One day, I came and he said, “I found something for you, little one.” And he brought over a package wrapped up loosely in an old cloth. He set it down in the grass next to me, and I unwrapped it. It was one white, smooth, antler — small but sharp. He told me, “I found it in the wood and cleaned it up for you. I thought maybe you would be interested.” I imagined Paul walking in the thick green jungle, finding it, and thinking of what interested me, taking it and cleaning away the old velvet and maybe even blood, making it white and clean…just for me. Waiting for me to come and giving it to me now. We smiled at each other, understanding, and I said “thank you”, which was a poor substitute for what I felt. I just sat there and rubbed my fingers over it for a long time. I left it there because we both agreed my parents would disapprove of it in the house. If I could, I would have slept with it. I would lie in my bed later and think of it out in the shack, glowing there waiting for me — it was something to think about, like thinking about the moon, when things felt dark.

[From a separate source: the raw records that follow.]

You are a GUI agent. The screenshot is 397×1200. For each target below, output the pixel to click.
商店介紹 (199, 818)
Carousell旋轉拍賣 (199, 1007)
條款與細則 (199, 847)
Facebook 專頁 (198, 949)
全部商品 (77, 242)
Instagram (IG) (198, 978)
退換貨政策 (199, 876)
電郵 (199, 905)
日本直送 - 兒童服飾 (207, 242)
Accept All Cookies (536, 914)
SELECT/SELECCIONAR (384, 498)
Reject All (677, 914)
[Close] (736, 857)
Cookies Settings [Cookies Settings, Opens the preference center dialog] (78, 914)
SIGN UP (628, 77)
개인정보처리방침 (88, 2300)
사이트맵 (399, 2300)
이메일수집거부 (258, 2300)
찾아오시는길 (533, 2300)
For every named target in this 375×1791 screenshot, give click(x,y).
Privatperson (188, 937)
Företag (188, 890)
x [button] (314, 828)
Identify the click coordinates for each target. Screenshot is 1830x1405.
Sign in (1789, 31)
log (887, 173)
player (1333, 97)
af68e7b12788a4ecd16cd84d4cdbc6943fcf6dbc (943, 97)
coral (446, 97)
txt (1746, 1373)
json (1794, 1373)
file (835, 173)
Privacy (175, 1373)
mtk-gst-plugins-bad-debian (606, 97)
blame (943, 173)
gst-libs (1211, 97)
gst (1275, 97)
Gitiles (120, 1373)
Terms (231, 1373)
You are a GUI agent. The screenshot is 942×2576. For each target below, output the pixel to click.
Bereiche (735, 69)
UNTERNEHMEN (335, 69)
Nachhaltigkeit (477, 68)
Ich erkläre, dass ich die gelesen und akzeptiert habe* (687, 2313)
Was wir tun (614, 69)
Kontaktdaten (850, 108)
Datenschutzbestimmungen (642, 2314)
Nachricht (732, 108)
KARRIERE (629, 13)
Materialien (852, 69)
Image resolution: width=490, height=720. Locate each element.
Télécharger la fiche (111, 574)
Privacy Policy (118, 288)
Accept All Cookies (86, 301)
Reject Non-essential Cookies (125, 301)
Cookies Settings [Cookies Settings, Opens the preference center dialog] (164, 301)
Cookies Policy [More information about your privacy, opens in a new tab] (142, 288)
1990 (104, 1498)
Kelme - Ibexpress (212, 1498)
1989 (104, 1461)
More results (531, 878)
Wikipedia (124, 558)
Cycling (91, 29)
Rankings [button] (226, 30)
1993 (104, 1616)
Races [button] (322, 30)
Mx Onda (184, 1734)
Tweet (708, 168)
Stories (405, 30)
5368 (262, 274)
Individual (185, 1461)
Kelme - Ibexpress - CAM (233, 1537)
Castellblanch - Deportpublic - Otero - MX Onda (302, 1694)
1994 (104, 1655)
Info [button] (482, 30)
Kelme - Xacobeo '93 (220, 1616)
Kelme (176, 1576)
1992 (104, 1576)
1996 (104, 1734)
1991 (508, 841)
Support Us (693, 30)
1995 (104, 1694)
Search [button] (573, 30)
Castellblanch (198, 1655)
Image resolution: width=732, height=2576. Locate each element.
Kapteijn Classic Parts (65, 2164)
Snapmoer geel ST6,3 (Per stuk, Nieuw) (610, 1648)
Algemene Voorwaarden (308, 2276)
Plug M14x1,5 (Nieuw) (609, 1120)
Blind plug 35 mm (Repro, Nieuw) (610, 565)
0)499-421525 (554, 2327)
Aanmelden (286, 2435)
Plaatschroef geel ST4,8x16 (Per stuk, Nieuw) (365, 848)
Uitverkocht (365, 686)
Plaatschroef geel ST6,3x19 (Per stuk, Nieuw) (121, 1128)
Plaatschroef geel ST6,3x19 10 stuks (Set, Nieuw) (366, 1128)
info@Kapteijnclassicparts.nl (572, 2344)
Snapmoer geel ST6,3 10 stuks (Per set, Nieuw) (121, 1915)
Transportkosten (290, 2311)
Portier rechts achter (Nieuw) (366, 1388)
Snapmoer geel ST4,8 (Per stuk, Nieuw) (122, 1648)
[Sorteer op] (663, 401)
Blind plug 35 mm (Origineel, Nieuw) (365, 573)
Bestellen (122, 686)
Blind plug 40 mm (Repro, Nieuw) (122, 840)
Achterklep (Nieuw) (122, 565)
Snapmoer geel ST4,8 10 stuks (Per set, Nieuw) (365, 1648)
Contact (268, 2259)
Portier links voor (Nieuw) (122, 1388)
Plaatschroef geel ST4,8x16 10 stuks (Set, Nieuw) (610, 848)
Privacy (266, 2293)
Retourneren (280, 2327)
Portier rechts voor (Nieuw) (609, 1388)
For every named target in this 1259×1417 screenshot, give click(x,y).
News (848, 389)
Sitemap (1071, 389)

One day, I was watching Paul use climbing spikes to scale one of our coconut trees. When he shouted that he was coming down, I stepped back and watched as suddenly his foot slipped, his body spun around, and the spikes from one foot drove into his other leg. Then red started running like a little river down the tree. His arms fell back, and his body hung out from the tree, and he moaned for me to “get help.” And I did. I ran as fast as my little legs could run, up the long hill to the house, my lungs burning, screaming for anyone. My mother kept me inside at first until she couldn’t anymore. And when I made it back down, I saw Paul lying slumped over at the bottom of the tree, his pants had been cut up to his thigh, and everything was so dark. I didn’t know blood could be so dark; what was left of his jeans looked almost black. They had it wrapped as best as they could, but it was still bleeding through, and I watched as my father and another man helped him, half-dragging him, over to the back of a now waiting pickup truck. Paul’s face looked white and sick, and damp. I remember wanting to hug him, I remember wanting to tell him I loved him, and I remember wanting to go with him wherever he went. But then he was driving away, and he managed to yell out “don’t worry little one, I’m okay” and he waved a short wave, from his hand which rested limp at his side, like a little hip-level salute. His eyes were soft and kind even then. They were watching me, holding steady so I wouldn’t worry. I waved back and stood there and cried. And for some reason, after that, I never saw him again. I remember asking about him, and they assured me that “no, he hadn’t died,” but he never came back. Soon after we moved to Arizona. I left my antler in the shack and in my mind, it’s still there, with the magnet letters, and the love, the perfect number 8’s, and the space that Paul made with chalk and bone and twinkling eyes.
Beautiful piece.
I remember this day! We all.loved Paul, he was an amazing gentle soul
He did come home, and moved to Arizona , we wrote letters and stayed in touch for years after.